Five new drugs are to be tested in 30 hospitals across the UK as the country has embarked on a global race to find an effective treatment for COVID-19, The Guardian reported citing researchers, who say hundreds of people are sought for trials of new medicines.

These range from drugs such as Heparin, which is used for blood thinning, to therapies still in clinical trials for conditions such as muscular, lung, and blood disorders, which would have strong anti-viral properties.

The would-be trials would come as part of the so-called ACCORD [for “Accelerating COVID-19 Research and Development”] program involving medics and scientists, industry, the National Institute for Health Research [NIHR], NHS’s division, and UK Research and Innovation. The tests involve a whole parade of top hospitals, including major ones in London, Liverpool, Manchester, Leeds, Leicester, and Glasgow.
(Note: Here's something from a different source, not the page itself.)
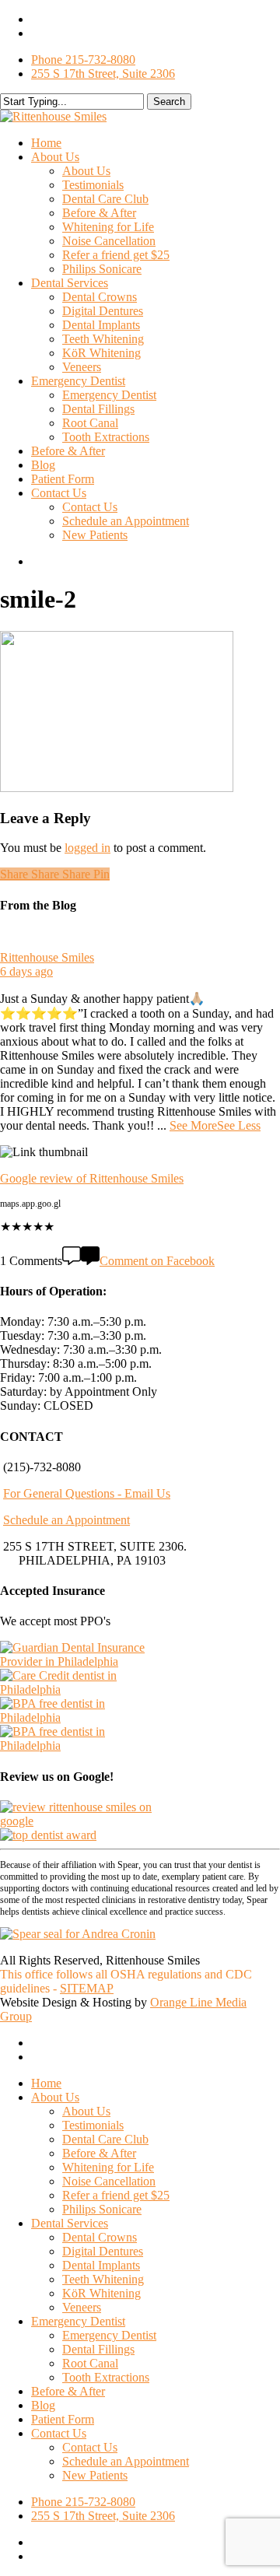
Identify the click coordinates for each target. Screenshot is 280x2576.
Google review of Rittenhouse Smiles (92, 1178)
"We are looking for a signal of both safety and efficacy, something that could reduce the severity of the disease, shorten its duration, and prevent patients going into the intensive care environment", said Tom Wilkinson, a respiratory medicine professor and consultant, who is the ACCORD academic lead, from the NIHR Southampton Biomedical Research Centre.

Wilkinson noted that only a few patients with a confirmed coronavirus have enrolled in the program, expressing concern that the researchers are pressed for time as infection rates are gradually falling.
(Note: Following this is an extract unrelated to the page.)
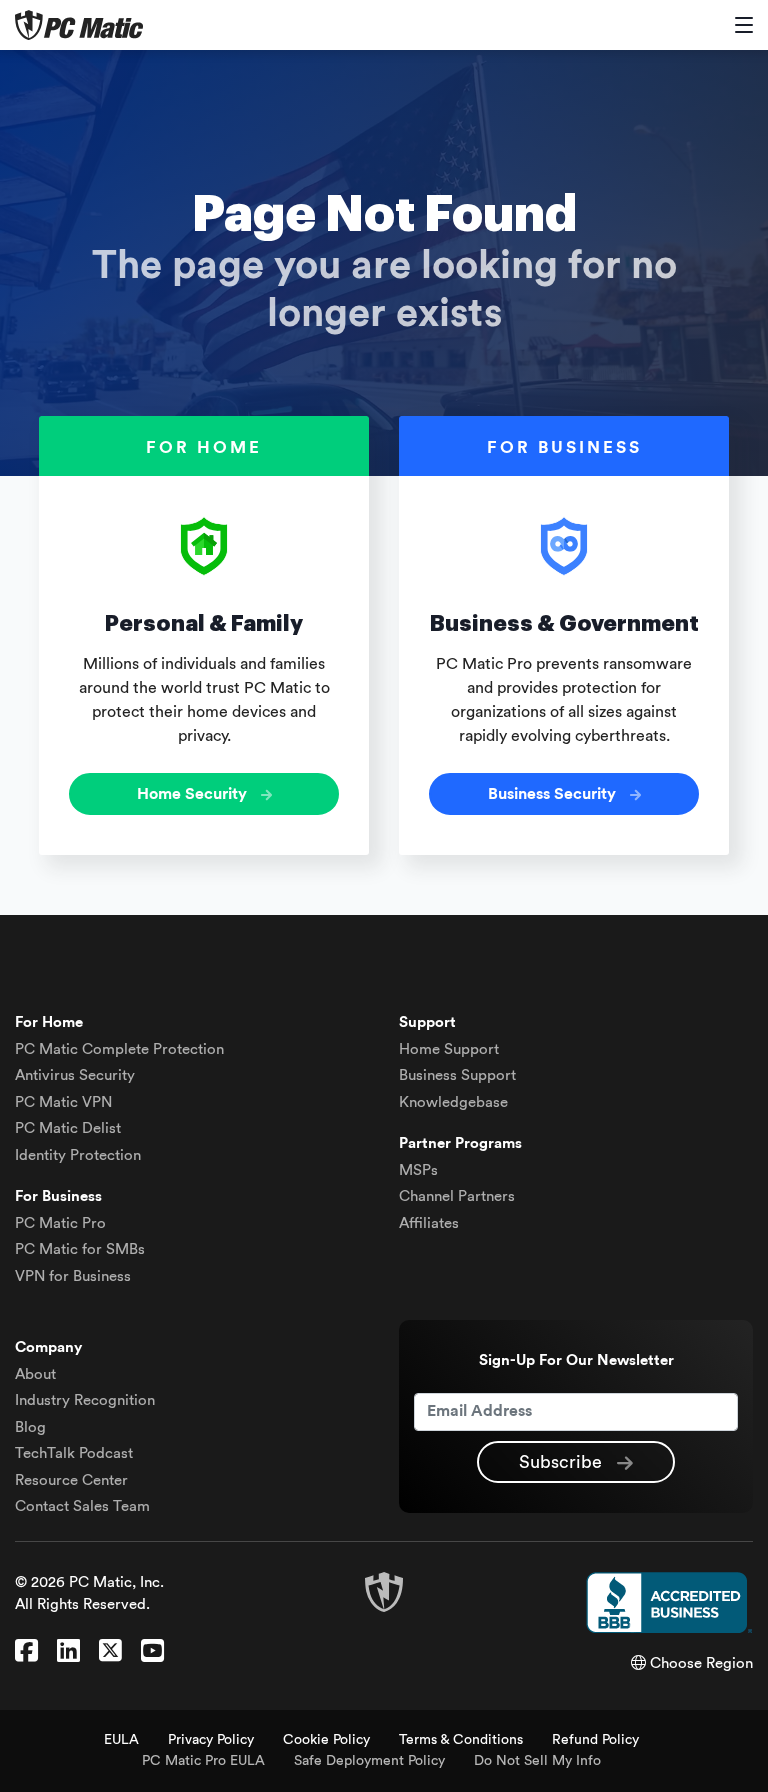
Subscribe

"These are small, rapidly deliverable studies if we get patients in so we’re looking only to achieve around 60 patients for each arm of the trial to receive one of the drugs compared to usual standard of care", he added.

Apart from Heparin, which has already been widely used and tolerated, showing "a dramatic effect in the lung", as Wilkinson put it, up for trials are Bemcentinib, a tablet developed by the Norwegian company BerGenBio, which is used to treat blood disorders, and Medi3506, an anti-inflammatory injection originally developed for chronic obstructive pulmonary disease.

Independently, trials would also cover such therapies as Calquence, another AstraZeneca drug, used to treat mantle cell lymphoma, and Zilucoplan, a drug developed by the Belgian biopharma company UCB, which is already in trial for potential treatment of muscular disorders like myasthenia gravis.

Should the drugs on the list or the forthcoming batches selected for trials prove effective they will feed into the next-phase national research program spearheaded by Oxford University.